Today, many of us know what our friends posted before we know how they’re actually doing.

We follow one another closely while simultaneously feeling more disconnected than ever.

Somewhere along the way, our phones became both a bridge and a barrier.

Thankfully, a Meta executive stepped in on my behalf. She didn’t know me personally. We were connected only through a friend of a friend of my husband’s. Yet for more than three weeks, she followed up on my case, checked statuses, and advocated internally when every other avenue seemed to lead nowhere.

What stayed with me wasn’t just that she helped. It was that she had no obligation to. In the middle of a demanding career and a life of her own, she chose to spend time helping someone she barely knew.

Then, on day 29 of a 30-day countdown to permanent deletion, everything came back.

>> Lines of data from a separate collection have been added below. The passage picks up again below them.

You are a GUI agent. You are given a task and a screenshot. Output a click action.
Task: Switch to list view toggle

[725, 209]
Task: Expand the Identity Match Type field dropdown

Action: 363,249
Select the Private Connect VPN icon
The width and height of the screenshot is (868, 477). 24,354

There was no notification, no explanation, and no apology. I happened to be checking something on the Forward Times Instagram page when I noticed my profile photo appear in the list of followers. For a second, I thought I was imagining it.

I wasn’t.

I nearly dropped my phone.

I was relieved, grateful, and excited. But after the initial excitement faded, something unexpected happened: having access again felt strangely foreign.

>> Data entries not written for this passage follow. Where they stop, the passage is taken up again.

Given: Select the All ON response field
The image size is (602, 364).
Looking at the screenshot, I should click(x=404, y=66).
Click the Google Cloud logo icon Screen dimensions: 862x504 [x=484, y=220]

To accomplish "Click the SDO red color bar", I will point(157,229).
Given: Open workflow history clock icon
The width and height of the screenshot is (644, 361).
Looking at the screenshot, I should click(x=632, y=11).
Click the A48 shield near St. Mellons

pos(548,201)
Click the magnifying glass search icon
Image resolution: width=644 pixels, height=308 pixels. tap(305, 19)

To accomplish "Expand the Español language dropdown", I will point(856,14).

By that point, I had spent weeks living without those platforms. Instead of scrolling, I found myself doing something I hadn’t done in years. I started looking for memories elsewhere.

I developed rolls of film that had been sitting untouched in drawers. I dug through old photographs and uncovered moments I didn’t even remember capturing. Some made me laugh. Some made me emotional. Some reminded me of people and experiences I hadn’t thought about in years.

And somewhere during that process, I realized something that has stayed with me ever since: we have confused documenting our lives with preserving them.

The two are not the same.

Posting a photo is not the same as preserving it. Uploading a video is not the same as protecting it. Building a following is not the same as owning your community.

At any moment, a technical error, policy change, hacked account, or algorithmic mistake can place years of memories beyond your reach.

That realization sent me searching through another archive: Forward Times.

For 66 years, this newspaper has documented the lives of Black Houstonians. Not just the major headlines, but the moments that make up a life. Baby showers. Baptisms. School graduations. Church anniversaries. Family reunions. Community celebrations. Small business openings. Garage sales. The moments that some people might dismiss as ordinary but that mean everything to the people who lived them.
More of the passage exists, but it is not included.